| Task prompt |
Reproduce verbatim the part of the entries that opens with the line containing "You are a GUI" and closes with the line containing "pyautogui.click(x=412, y=109)", including both of those lines.

| Supplied data |

# # # #

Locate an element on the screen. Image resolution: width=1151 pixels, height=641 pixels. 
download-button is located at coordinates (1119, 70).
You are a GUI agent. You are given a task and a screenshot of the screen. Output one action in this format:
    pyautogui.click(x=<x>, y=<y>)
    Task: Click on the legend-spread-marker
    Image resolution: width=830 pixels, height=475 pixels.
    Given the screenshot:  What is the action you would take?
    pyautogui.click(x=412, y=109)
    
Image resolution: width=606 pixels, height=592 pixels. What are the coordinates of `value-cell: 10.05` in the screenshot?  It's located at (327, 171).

# # # #

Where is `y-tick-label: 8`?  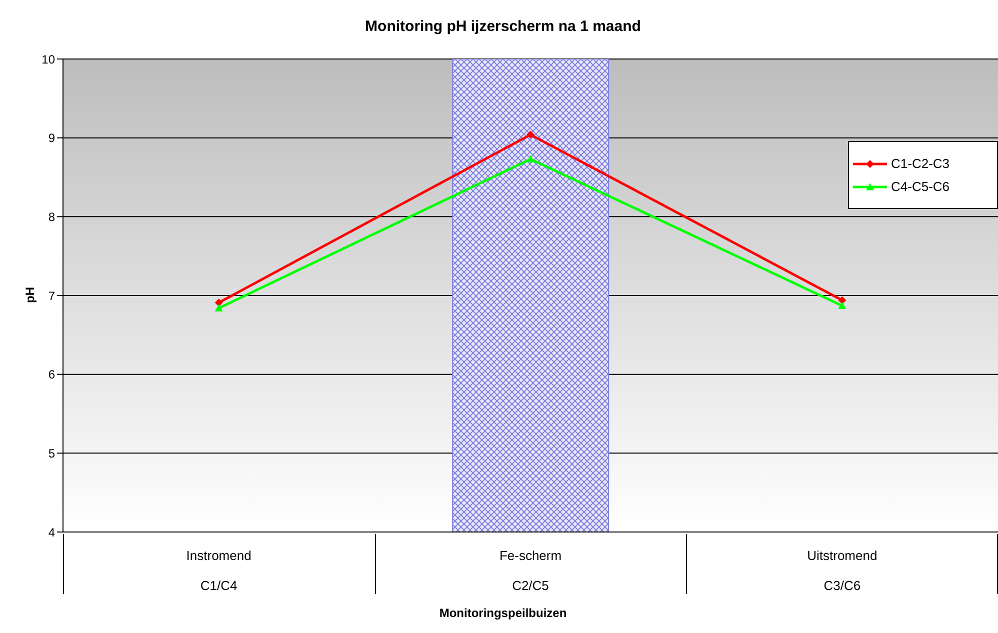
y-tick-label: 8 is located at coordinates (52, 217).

# # # #

| Finished exercise |
You are a GUI agent. You are given a task and a screenshot of the screen. Output one action in this format:
    pyautogui.click(x=<x>, y=<y>)
    Task: Click on the legend-spread-marker
    Image resolution: width=830 pixels, height=475 pixels.
    Given the screenshot:  What is the action you would take?
    pyautogui.click(x=412, y=109)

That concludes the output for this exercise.